Work to do
Quote all of the following lines word for word.

Entries pointing to words and elements
┌────────

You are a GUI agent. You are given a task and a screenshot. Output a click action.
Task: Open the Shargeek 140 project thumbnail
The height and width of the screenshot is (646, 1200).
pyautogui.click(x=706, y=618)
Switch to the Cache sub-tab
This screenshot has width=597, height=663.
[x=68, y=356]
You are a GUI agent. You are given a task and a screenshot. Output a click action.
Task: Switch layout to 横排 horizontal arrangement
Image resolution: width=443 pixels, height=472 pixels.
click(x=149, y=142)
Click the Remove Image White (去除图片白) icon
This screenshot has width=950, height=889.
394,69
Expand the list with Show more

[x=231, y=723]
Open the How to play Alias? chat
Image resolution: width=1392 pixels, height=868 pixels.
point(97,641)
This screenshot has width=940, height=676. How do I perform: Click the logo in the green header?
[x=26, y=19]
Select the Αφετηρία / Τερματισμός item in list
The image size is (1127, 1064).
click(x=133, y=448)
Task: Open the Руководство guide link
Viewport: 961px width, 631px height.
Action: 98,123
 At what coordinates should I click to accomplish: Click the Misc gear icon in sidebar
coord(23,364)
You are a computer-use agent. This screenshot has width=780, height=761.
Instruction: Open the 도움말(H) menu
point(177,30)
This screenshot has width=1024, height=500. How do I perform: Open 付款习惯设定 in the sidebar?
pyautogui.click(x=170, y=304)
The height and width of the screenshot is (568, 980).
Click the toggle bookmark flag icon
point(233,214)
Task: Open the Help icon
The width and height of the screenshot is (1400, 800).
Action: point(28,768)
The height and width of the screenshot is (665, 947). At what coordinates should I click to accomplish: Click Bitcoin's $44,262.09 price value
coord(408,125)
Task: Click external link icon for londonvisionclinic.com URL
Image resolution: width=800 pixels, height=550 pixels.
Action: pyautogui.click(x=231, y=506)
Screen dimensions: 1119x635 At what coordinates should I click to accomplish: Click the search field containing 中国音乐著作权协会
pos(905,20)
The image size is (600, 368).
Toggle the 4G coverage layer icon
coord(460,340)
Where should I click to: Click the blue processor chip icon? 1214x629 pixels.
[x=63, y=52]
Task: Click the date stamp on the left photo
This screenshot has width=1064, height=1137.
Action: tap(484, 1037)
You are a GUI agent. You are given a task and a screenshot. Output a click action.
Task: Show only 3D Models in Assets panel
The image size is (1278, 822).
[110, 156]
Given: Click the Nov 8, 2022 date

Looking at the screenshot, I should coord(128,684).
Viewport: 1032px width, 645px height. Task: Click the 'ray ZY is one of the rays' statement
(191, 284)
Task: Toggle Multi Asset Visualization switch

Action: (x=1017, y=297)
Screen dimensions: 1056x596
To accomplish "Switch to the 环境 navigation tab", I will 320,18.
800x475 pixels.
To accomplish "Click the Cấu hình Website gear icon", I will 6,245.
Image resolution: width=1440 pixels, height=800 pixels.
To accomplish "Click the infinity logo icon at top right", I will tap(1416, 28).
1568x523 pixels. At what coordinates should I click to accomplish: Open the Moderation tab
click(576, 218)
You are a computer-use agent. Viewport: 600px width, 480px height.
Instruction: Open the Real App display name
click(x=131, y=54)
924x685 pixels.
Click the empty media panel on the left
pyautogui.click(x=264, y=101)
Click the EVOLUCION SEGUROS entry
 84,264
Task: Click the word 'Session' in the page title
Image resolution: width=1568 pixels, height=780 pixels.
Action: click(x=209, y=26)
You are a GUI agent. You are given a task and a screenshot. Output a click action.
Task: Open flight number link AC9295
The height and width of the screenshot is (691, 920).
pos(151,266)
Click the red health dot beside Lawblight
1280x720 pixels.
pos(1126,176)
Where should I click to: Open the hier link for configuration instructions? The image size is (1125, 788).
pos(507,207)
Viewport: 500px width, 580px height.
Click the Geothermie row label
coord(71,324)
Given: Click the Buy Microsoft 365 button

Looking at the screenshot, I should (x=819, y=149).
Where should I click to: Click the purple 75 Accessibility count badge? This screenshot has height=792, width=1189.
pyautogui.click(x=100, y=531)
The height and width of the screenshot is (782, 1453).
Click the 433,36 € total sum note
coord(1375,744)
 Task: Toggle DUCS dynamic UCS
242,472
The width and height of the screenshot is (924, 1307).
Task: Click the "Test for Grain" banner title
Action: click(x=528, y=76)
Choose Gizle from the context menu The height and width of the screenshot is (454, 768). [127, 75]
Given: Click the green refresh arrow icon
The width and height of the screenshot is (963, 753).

└────────

Reply to the exercise
You are a GUI agent. You are given a task and a screenshot. Output a click action.
Task: Open the Shargeek 140 project thumbnail
The height and width of the screenshot is (646, 1200).
pyautogui.click(x=706, y=618)
Switch to the Cache sub-tab
This screenshot has width=597, height=663.
[x=68, y=356]
You are a GUI agent. You are given a task and a screenshot. Output a click action.
Task: Switch layout to 横排 horizontal arrangement
Image resolution: width=443 pixels, height=472 pixels.
click(x=149, y=142)
Click the Remove Image White (去除图片白) icon
This screenshot has width=950, height=889.
394,69
Expand the list with Show more

[x=231, y=723]
Open the How to play Alias? chat
Image resolution: width=1392 pixels, height=868 pixels.
point(97,641)
This screenshot has width=940, height=676. How do I perform: Click the logo in the green header?
[x=26, y=19]
Select the Αφετηρία / Τερματισμός item in list
The image size is (1127, 1064).
click(x=133, y=448)
Task: Open the Руководство guide link
Viewport: 961px width, 631px height.
Action: 98,123
 At what coordinates should I click to accomplish: Click the Misc gear icon in sidebar
coord(23,364)
You are a computer-use agent. This screenshot has width=780, height=761.
Instruction: Open the 도움말(H) menu
point(177,30)
This screenshot has width=1024, height=500. How do I perform: Open 付款习惯设定 in the sidebar?
pyautogui.click(x=170, y=304)
The height and width of the screenshot is (568, 980).
Click the toggle bookmark flag icon
point(233,214)
Task: Open the Help icon
The width and height of the screenshot is (1400, 800).
Action: point(28,768)
The height and width of the screenshot is (665, 947). At what coordinates should I click to accomplish: Click Bitcoin's $44,262.09 price value
coord(408,125)
Task: Click external link icon for londonvisionclinic.com URL
Image resolution: width=800 pixels, height=550 pixels.
Action: pyautogui.click(x=231, y=506)
Screen dimensions: 1119x635 At what coordinates should I click to accomplish: Click the search field containing 中国音乐著作权协会
pos(905,20)
The image size is (600, 368).
Toggle the 4G coverage layer icon
coord(460,340)
Where should I click to: Click the blue processor chip icon? 1214x629 pixels.
[x=63, y=52]
Task: Click the date stamp on the left photo
This screenshot has width=1064, height=1137.
Action: tap(484, 1037)
You are a GUI agent. You are given a task and a screenshot. Output a click action.
Task: Show only 3D Models in Assets panel
The image size is (1278, 822).
[110, 156]
Given: Click the Nov 8, 2022 date

Looking at the screenshot, I should coord(128,684).
Viewport: 1032px width, 645px height. Task: Click the 'ray ZY is one of the rays' statement
(191, 284)
Task: Toggle Multi Asset Visualization switch

Action: (x=1017, y=297)
Screen dimensions: 1056x596
To accomplish "Switch to the 环境 navigation tab", I will 320,18.
800x475 pixels.
To accomplish "Click the Cấu hình Website gear icon", I will 6,245.
Image resolution: width=1440 pixels, height=800 pixels.
To accomplish "Click the infinity logo icon at top right", I will tap(1416, 28).
1568x523 pixels. At what coordinates should I click to accomplish: Open the Moderation tab
click(576, 218)
You are a computer-use agent. Viewport: 600px width, 480px height.
Instruction: Open the Real App display name
click(x=131, y=54)
924x685 pixels.
Click the empty media panel on the left
pyautogui.click(x=264, y=101)
Click the EVOLUCION SEGUROS entry
 84,264
Task: Click the word 'Session' in the page title
Image resolution: width=1568 pixels, height=780 pixels.
Action: click(x=209, y=26)
You are a GUI agent. You are given a task and a screenshot. Output a click action.
Task: Open flight number link AC9295
The height and width of the screenshot is (691, 920).
pos(151,266)
Click the red health dot beside Lawblight
1280x720 pixels.
pos(1126,176)
Where should I click to: Open the hier link for configuration instructions? The image size is (1125, 788).
pos(507,207)
Viewport: 500px width, 580px height.
Click the Geothermie row label
coord(71,324)
Given: Click the Buy Microsoft 365 button

Looking at the screenshot, I should (x=819, y=149).
Where should I click to: Click the purple 75 Accessibility count badge? This screenshot has height=792, width=1189.
pyautogui.click(x=100, y=531)
The height and width of the screenshot is (782, 1453).
Click the 433,36 € total sum note
coord(1375,744)
 Task: Toggle DUCS dynamic UCS
242,472
The width and height of the screenshot is (924, 1307).
Task: Click the "Test for Grain" banner title
Action: click(x=528, y=76)
Choose Gizle from the context menu The height and width of the screenshot is (454, 768). [127, 75]
Given: Click the green refresh arrow icon
The width and height of the screenshot is (963, 753).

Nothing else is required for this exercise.